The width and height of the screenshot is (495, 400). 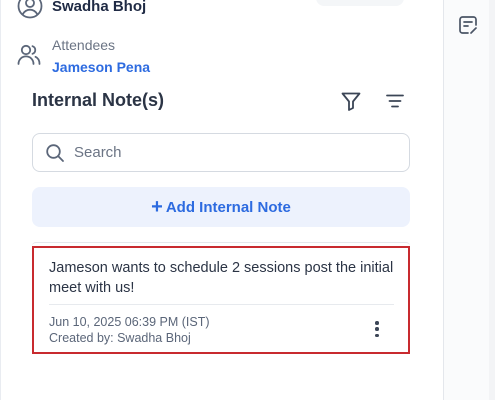 I want to click on right-rail, so click(x=470, y=200).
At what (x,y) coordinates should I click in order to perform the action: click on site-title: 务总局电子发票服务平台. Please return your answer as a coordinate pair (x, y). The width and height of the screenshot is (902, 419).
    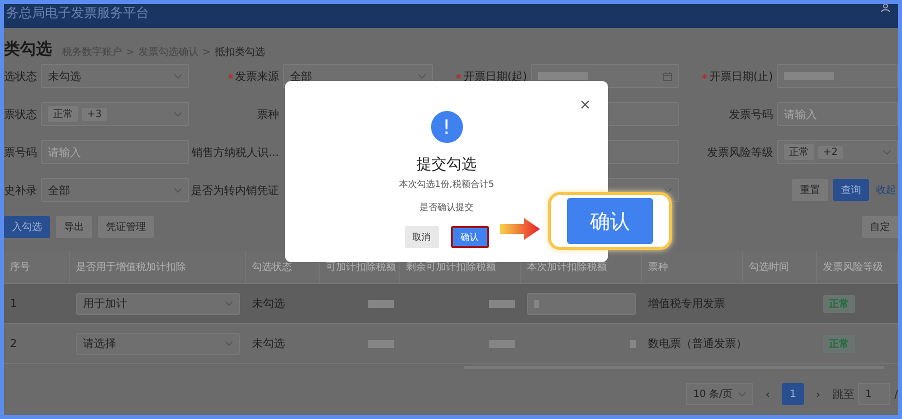
    Looking at the image, I should click on (78, 14).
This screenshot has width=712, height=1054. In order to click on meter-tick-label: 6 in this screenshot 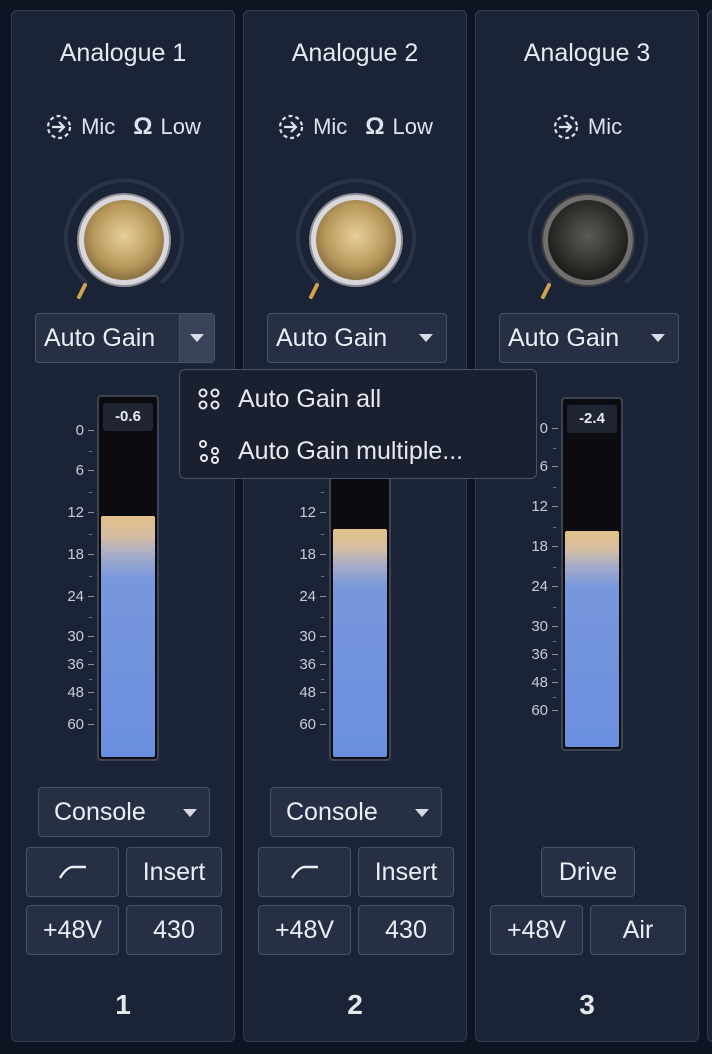, I will do `click(549, 466)`.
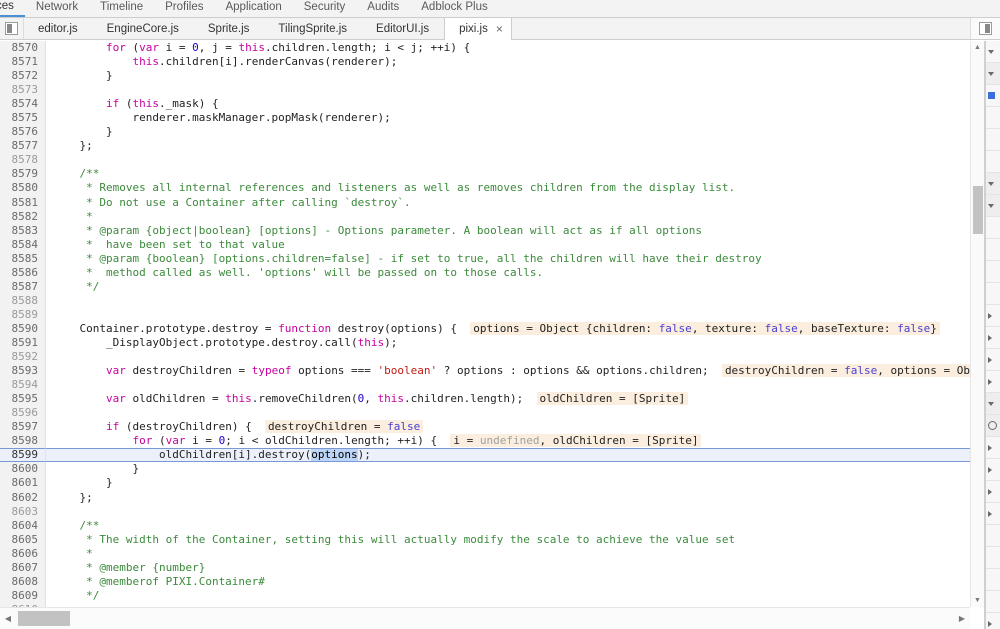  I want to click on pause-icon, so click(992, 426).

• **WHAT IS NEEDED**:
Update the entries from the line with "At what (x,y)" to the line with "Looking at the", replacing "coordinate pair" with "point" and keeping everything else the same. Give only those lines, without the pictures.

• **RESULT OF THE EXERCISE**:
At what (x,y) coordinates should I click in order to perform the action: click on site-title: 务总局电子发票服务平台. Please return your answer as a point (x, y). The width and height of the screenshot is (902, 419).
    Looking at the image, I should click on (78, 14).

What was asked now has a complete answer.